Outside one barn last week, a Kansas woman whose husband had come to buy cattle met a Colorado man who had come to sell. They stood, visiting, and the man told the woman about his troubles--dry weather, hungry livestock. She shoved her fists into the pockets of her long skirt.

“That’s a shame,” she said. “A real shame.”

He looked at her, his face wracked with worry, and they walked together like old partners into the barn.

Herd liquidations are happening elsewhere in the drought-stricken West, but the ranchers of Colorado consider La Junta the epicenter. Even under normal circumstances, they say, La Junta is the nation’s second-busiest cattle market, after Oklahoma City. But suddenly the steady flow of summer sales has turned into a stampede.

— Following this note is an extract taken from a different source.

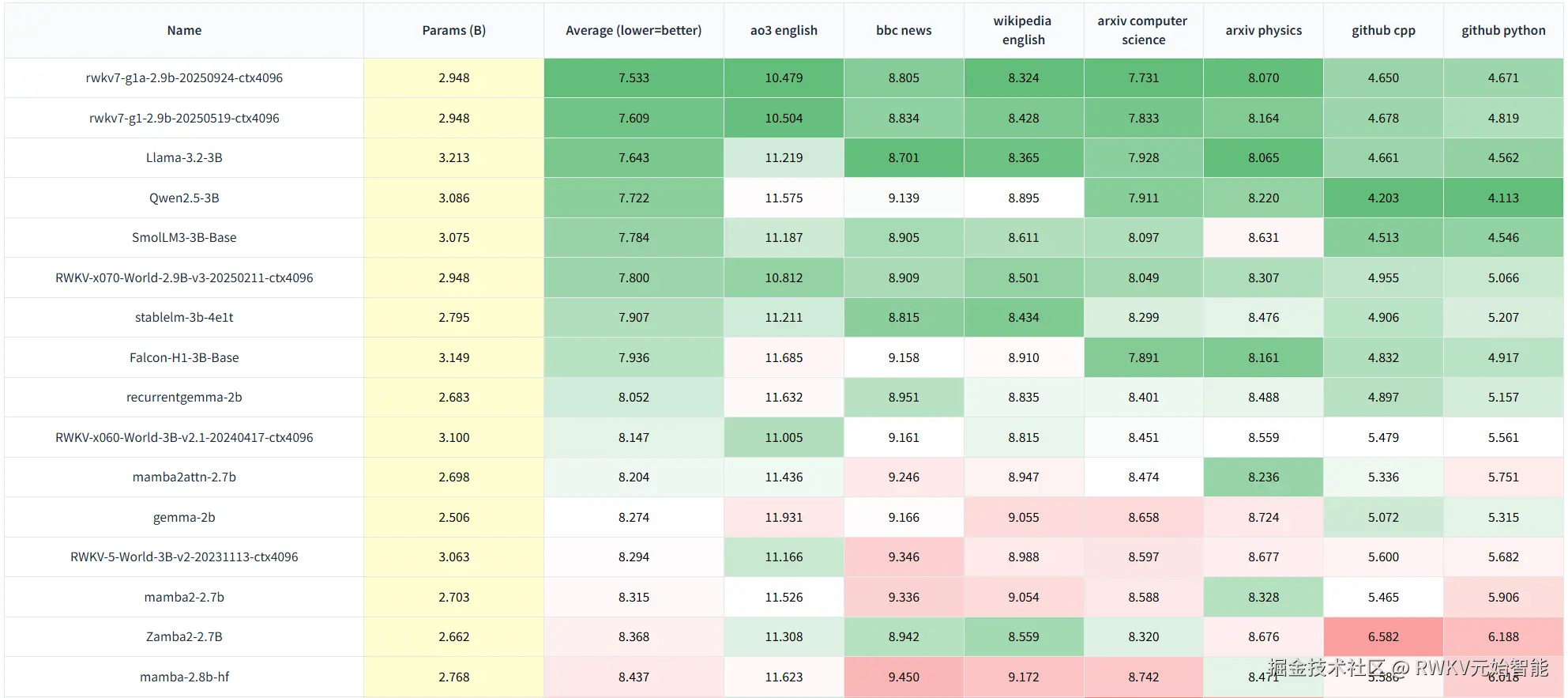
Task: Click the github cpp column header
Action: 1383,31
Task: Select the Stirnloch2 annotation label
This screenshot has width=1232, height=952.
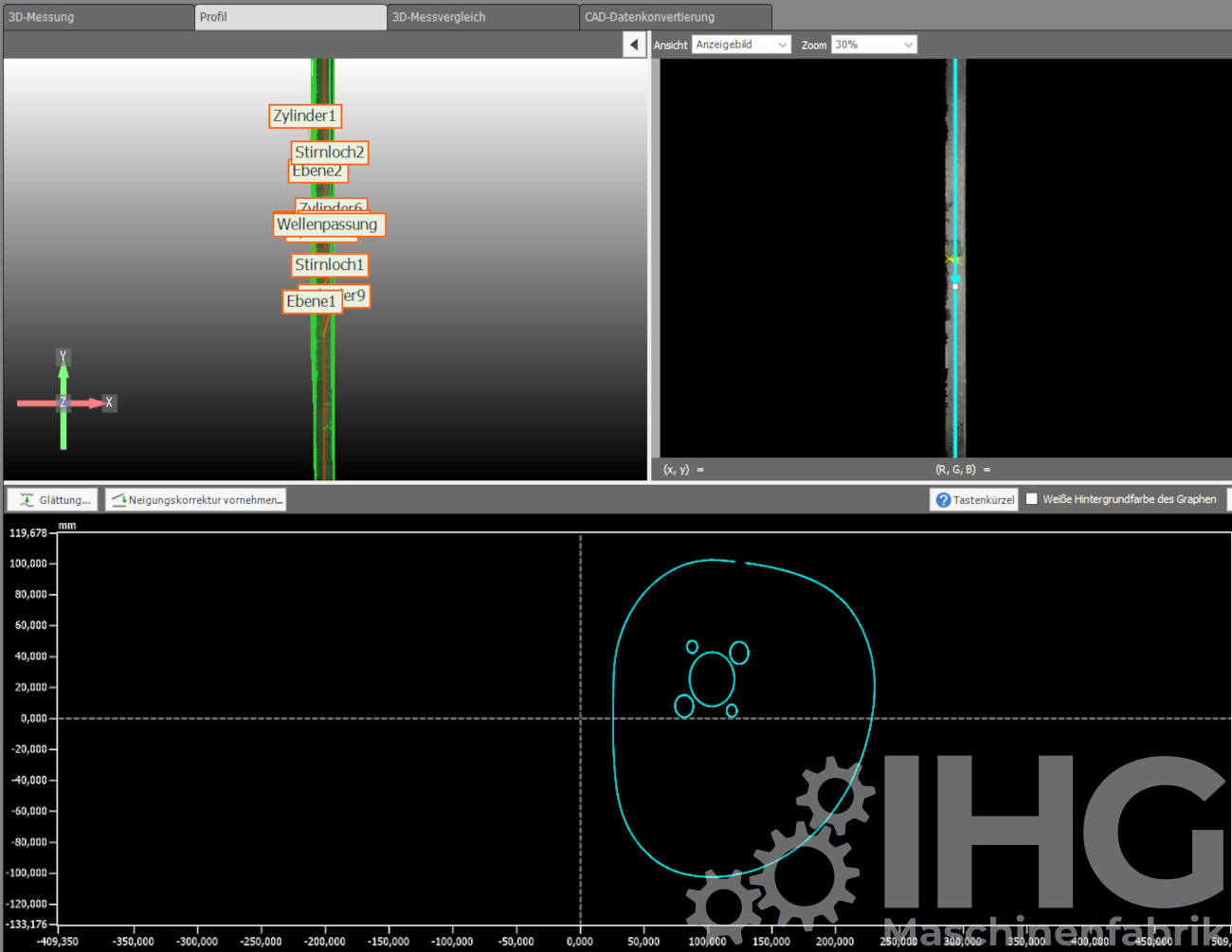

La Junta and cattle have always gone together, like hamburger and ketchup, since the days when driving a herd through downtown didn’t involve a trailer. And the two sale barns in La Junta have always been sanctuaries for ranchers, places for talking shop and socializing after weeks of speaking with no one but their cows. The air is warm and moist with the smell of dung. The walls and floors are specked with flies and spit and cigarette butts and sunflower seeds. The auctioneers and ring men exchange sly winks with the buyers and silly jokes with the sellers, and it’s all a bit of fraternity and fun for loners who rarely go a day without breaking a sweat.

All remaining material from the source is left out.